__Work instructions__
What three hypotheses does the text on immune defense and song complexity in birds give for how parasite virulence could be linked to the evolution of secondary sexual traits such as bird song?

__Provided passage__
━━━━━━━━━━━━━━━━━━━━━━━━━━━━━━

The evolution of immune defense and song complexity in birds
Faculty of Sciences. Biology
Evolution. - Lancaster, Pa
, p. 905-912
University of Antwerp
There are three main hypotheses that explain how the evolution of parasite virulence could be linked to the evolution of secondary sexual traits, such as bird song. First, as Hamilton and Zuk proposed a role for parasites in sexual selection, female preference for healthy males in heavily parasitized species may result in extravagant trait expression. Second, a reverse causal mechanism may act, if sexual selection affects the coevolutionary dynamics of host-parasite interactions per se by selecting for increased virulence. Third, the immuno-suppressive effects of ornamentation by testosterone or limited resources may lead to increased susceptibility to parasites in species with elaborate songs. Assuming a coevolutionary relationship between parasite virulence and host investment in immune defense we used measures of immune function and song complexity to test these hypotheses in a comparative study of passerine birds. Under the first two hypotheses we predicted avian song complexity to be positively related to immune defense among species, whereas this relationship was expected to be negative if immuno-suppression was at work. We found that adult T-cell mediated immune response and the relative size of the bursa of Fabricius were independently positively correlated with a measure of song complexity, even when potentially confounding variables were held constant. Nestling T-cell response was not related to song complexity, probably reflecting age-dependent selective pressures on host immune defense. Our results are consistent with the hypotheses that predict a positive relationship between song complexity and immune function, thus indicating a role for parasites in sexual selection. Different components of the immune system may have been independently involved in this process.

━━━━━━━━━━━━━━━━━━━━━━━━━━━━━━

__Supplied data__
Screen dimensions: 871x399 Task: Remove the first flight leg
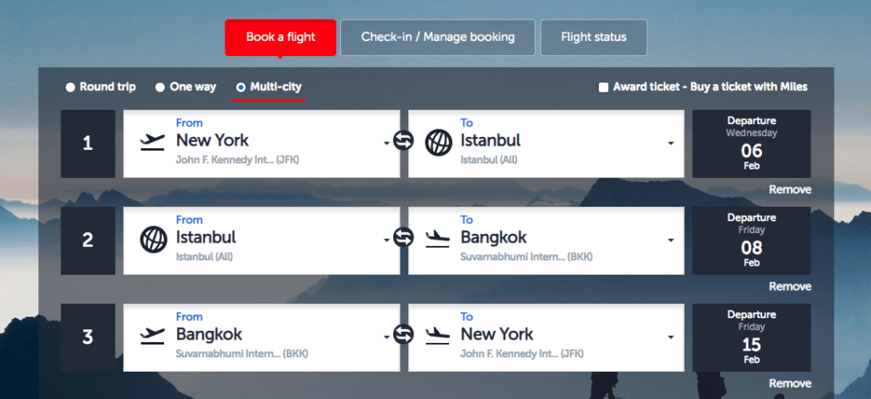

━━━━━━━━━━━━━━━━━━━━━━━━━━━━━━

__Result below__
1. Following Hamilton and Zuk, parasites play a role in sexual selection: female preference for healthy males in heavily parasitized species may result in extravagant trait expression.
2. A reverse causal mechanism: sexual selection affects the coevolutionary dynamics of host-parasite interactions by selecting for increased virulence.
3. Immuno-suppression: the immuno-suppressive effects of ornamentation by testosterone or limited resources may lead to increased susceptibility to parasites in species with elaborate songs.